WHITE: Like this is - and he never saw that, like, the sort of like sardonic aspect of it. And then others see it completely as a critique of, you know, technology or that. And the fact that it could be open enough to contain both readings is a pleasure, at least as a writer, for me. And I feel like that's Amy, that Amy is somebody who has these great - you know, her intentions are great, and it is very - the idealism is beautiful to me.

At the same time, like, in reality how that actually works itself out is always a little bit more - a little less than or something.

GROSS: Mike White will be back in the second half of the show. He's the co-creator, writer and co-star of the HBO series "Enlightened," which ended its second season last night. I'm Terry Gross, and this is FRESH AIR.

(SOUNDBITE OF MUSIC)

GROSS: This is FRESH AIR. I'm Terry Gross, back with Mike White, the co-creator, writer and co-star of the HBO series, "Enlightened," which ended its second season last night. The series stars co-creator Laura Dern as Amy Jellico, who learned how to meditate in rehab, but after returning to her life has trouble keeping her equilibrium. In season two, in her attempt to become an agent of change and make her mark on the world, she tries to take down the corporation where she works.

You know, in talking about your character Amy, played by Laura Dern, of turning her into a whistleblower, I'm thinking a little bit about your father who - I don't know that I would describe him as a whistleblower - but in some ways he was a whistleblower...
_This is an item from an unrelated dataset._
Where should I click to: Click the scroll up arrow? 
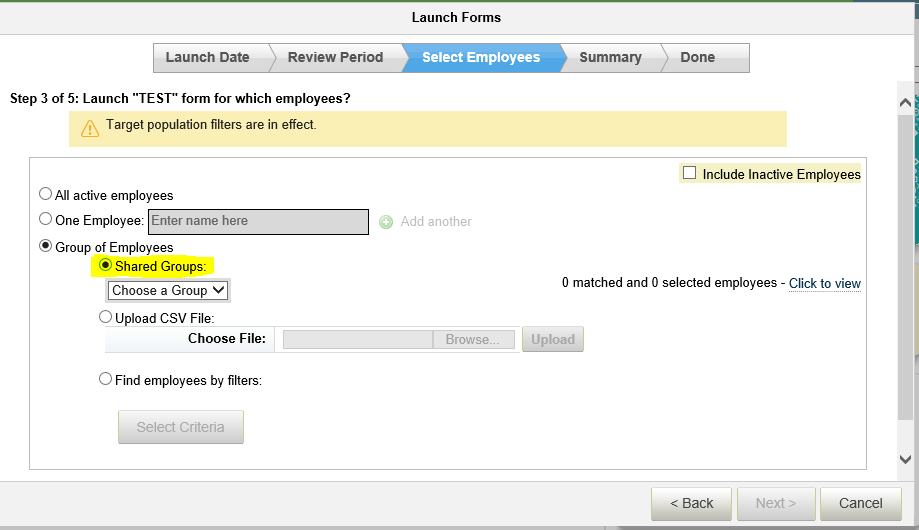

WHITE: Yeah. He was. Yeah, he was.

GROSS: Yeah. Your father, Mel White, had been the ghostwriter for some of the really big born-again televangelist preachers, including - it was Jim Baker, right? And Jerry Falwell and...

WHITE: Pat Robertson and Billy...

GROSS: Pat Robertson. Yeah.

WHITE: Yeah. Billy Graham. Yeah.

GROSS: Mm-hmm. And then your father came out as being gay, and eventually started, really, talking about some of the homophobic things that had happened behind the scenes in that world, and then he started like showing up at Jerry Falwell's church to protest the homophobia that he was creating and fostering. So what did you see of, you know, the gifts and the consequences for your father, of having been a kind of whistleblower?

WHITE: Well, I think that Amy reminds me of my father in a lot of ways. I mean, you know, I've said this in certain interviews and I think, you know, I hope he doesn't take it the wrong way. But, you know, I think that, you know, when he came out he wanted to, in a sense, make restitution for having participated in the world of the, kind of, right-wing religious extremism. And feeling like, you know, that was really at odds with his own soul and that he wanted to, yeah, become an activist, in the sense, of trying to explain how this kind of hate speech that he feels like he is, you know, coming out of this religious world has real implications and creates suffering amongst people.

And he wanted to tell these like, you know, in a sense father figures to him how much they are hurting him and the other sort of gay children in the religious world. And at the same time it was also important, like Amy, to not just do good but to be seen as being good. Because that part of it, was like, his own, I don't know, it was his own struggle to feel like he's worthy and worthwhile. And also, he wanted the world to see, you know, gays can be good people and that they're not, I don't know, whatever the image was. So it's - with Amy, I see her as somebody wants to be good and also wants to be seen as good, and maybe that's a redemption story for herself, and so I see that in him.

GROSS: But what about the consequences that your father was maybe not prepared for - just as like Amy isn't prepared for certain consequences?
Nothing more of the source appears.